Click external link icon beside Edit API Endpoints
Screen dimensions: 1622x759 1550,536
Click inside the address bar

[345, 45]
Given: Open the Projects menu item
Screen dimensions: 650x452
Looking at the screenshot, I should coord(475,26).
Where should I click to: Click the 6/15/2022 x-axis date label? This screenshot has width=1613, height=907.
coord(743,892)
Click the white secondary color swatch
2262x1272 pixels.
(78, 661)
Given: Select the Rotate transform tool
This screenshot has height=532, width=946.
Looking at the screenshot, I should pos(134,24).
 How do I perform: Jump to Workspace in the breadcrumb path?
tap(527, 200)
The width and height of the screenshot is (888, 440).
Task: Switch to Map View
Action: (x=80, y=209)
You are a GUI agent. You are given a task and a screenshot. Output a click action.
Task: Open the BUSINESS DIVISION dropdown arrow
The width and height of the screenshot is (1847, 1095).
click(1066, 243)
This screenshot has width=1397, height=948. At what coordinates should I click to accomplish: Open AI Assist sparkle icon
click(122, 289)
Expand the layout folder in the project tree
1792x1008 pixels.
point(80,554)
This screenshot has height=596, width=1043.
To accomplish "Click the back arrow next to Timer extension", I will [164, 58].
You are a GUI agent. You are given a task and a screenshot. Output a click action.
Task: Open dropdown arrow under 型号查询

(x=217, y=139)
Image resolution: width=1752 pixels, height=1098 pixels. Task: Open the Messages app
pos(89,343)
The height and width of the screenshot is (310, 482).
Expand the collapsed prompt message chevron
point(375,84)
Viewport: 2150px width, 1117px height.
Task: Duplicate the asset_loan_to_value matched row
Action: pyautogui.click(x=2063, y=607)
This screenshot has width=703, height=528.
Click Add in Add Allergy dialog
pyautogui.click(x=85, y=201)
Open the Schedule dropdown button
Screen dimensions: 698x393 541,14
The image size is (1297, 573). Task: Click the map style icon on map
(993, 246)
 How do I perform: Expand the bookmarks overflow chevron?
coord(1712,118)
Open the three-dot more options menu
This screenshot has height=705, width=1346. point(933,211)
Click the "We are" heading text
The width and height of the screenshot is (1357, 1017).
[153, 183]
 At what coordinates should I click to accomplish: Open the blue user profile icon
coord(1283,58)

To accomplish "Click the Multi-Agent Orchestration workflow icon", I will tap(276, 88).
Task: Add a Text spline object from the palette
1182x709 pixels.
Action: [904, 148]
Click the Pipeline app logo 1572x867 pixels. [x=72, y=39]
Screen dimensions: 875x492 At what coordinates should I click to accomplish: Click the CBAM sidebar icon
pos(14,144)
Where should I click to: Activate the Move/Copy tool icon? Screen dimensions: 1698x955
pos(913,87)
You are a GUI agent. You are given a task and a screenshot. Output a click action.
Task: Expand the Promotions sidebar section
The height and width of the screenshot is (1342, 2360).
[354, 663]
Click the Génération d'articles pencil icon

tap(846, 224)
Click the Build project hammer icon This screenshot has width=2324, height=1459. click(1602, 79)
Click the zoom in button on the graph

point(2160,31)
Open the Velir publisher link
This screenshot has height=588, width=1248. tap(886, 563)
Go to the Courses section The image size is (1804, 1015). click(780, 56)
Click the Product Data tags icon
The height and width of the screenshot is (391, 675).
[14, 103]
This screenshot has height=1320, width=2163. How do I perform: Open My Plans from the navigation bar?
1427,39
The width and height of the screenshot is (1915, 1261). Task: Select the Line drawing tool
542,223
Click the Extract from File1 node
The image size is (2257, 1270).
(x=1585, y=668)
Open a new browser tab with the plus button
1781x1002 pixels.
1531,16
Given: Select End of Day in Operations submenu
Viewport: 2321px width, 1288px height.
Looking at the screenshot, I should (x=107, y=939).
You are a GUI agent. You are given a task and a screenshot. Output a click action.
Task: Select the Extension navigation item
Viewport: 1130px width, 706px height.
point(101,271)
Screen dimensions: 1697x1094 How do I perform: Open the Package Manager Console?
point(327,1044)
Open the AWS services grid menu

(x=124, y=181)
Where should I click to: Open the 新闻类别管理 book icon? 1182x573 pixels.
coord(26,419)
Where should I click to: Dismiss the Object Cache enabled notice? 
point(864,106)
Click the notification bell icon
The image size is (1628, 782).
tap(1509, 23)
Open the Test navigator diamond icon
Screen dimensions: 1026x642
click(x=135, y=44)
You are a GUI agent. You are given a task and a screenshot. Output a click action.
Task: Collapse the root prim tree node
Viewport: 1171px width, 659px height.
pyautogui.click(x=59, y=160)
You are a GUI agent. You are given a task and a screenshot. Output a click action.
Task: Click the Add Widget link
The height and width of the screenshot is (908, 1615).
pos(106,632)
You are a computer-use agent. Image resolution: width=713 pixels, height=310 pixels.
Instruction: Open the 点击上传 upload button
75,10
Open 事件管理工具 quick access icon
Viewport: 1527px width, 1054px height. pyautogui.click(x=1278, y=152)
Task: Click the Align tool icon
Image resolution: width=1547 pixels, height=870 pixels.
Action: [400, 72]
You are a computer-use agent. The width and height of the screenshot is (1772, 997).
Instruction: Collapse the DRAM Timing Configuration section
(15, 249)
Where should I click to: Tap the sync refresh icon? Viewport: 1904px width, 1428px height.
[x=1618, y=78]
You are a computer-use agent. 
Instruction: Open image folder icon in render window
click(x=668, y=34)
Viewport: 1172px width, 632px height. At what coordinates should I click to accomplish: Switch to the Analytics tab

• [EXERCISE PROMPT]:
Every line that holds the word "will" should be copied from the listing.

• [EXERCISE ANSWER]:
To accomplish "Click the back arrow next to Timer extension", I will [164, 58].
To accomplish "Click the Multi-Agent Orchestration workflow icon", I will tap(276, 88).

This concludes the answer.